Cuba e Venezuela continuam preocupando pelas restrições à liberdade de imprensa. O surgimento de meios digitais na ilha “inquieta o governo, que aumentou a repressão contra esses veículos, e de forma mais marcada ainda, reprime os jornalistas-cidadãos”. A SIP relata casos de detenções, interrogatórios, ameaças e o confisco de equipamentos de jornalistas do país.
Já na Venezuela, a piora do cenário da liberdade de expressão é cada vez mais notório, segundo a SIP, que afirma que a imprensa no país sofre insultos por parte de governantes, agressões e roubos de equipamentos. As detenções arbitrárias e a proibição de informar demonstram esse agravamento. Talvez o caso mais representativo dos últimos meses seja o de Braulio Jatar que está preso desde 3 de setembro após reportar sobre os protestos contra o presidente Nicolás Maduro na Isla Margarita.

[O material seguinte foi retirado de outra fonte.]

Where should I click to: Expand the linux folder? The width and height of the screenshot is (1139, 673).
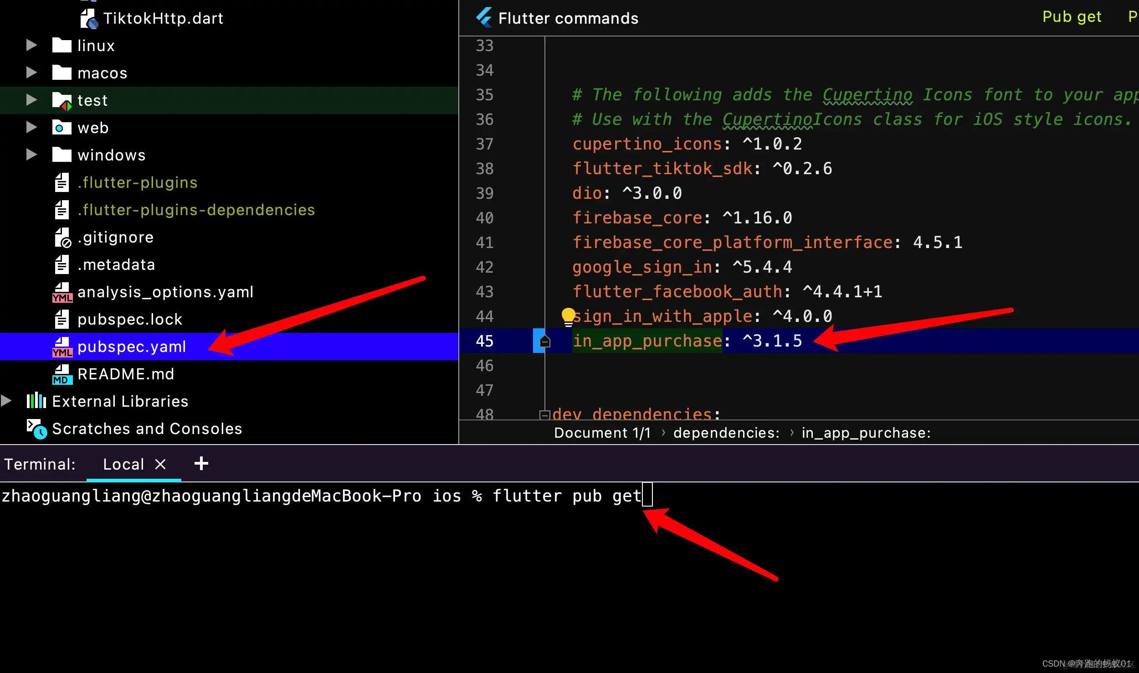31,45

Mas nos últimos anos os meios de comunicação da região também tiveram que enfrentar outros ataques mais modernos, os cibernéticos, que segundo a SIP, cresceram de forma “alarmante”. Veículos da Bolívia, Guatemala, El Salvador e Trinidad e Tobago foram afetados de “forma séria” por esse tipo de ataque.
Por isso, a SIP e o Google lançaram o Projeto Escudo (Project Shield) durante a Assembleia Geral com o objetivo de oferecer aos meios de comunicação da região uma ferramenta para que possam se proteger desses ataques.
Durante a Assembleia também foi realizada a entrega oficial do Grande Prêmio SIP para a Liberdade de Imprensa 2016 para a Associação Equatoriana de Editores de Jornais (AEDEP) “pela sua permanente defesa da liberdade de imprensa e de expressão”.
Uma das atividades da AEDEP em prol da liberdade de expressão tem sido denunciar a Lei Orgânica de Comunicação aprovada em 2013 e apoiada pelo governo do presidente Rafael Correa. Segundo a SIP, a lei tem sido usada “para perseguir as empresas jornalísticas independentes e o jornalismo crítico”.
A SIP está composta por mais de 1.300 publicações do hemisfério ocidental e tem por objetivo a defesa e promoção da liberdade de imprensa e expressão no continente.
Nota do editor: Essa história foi publicada originalmente no blog de jornalismo nas Américas do Centro Knight, o predecessor do LatAm Journalism Review.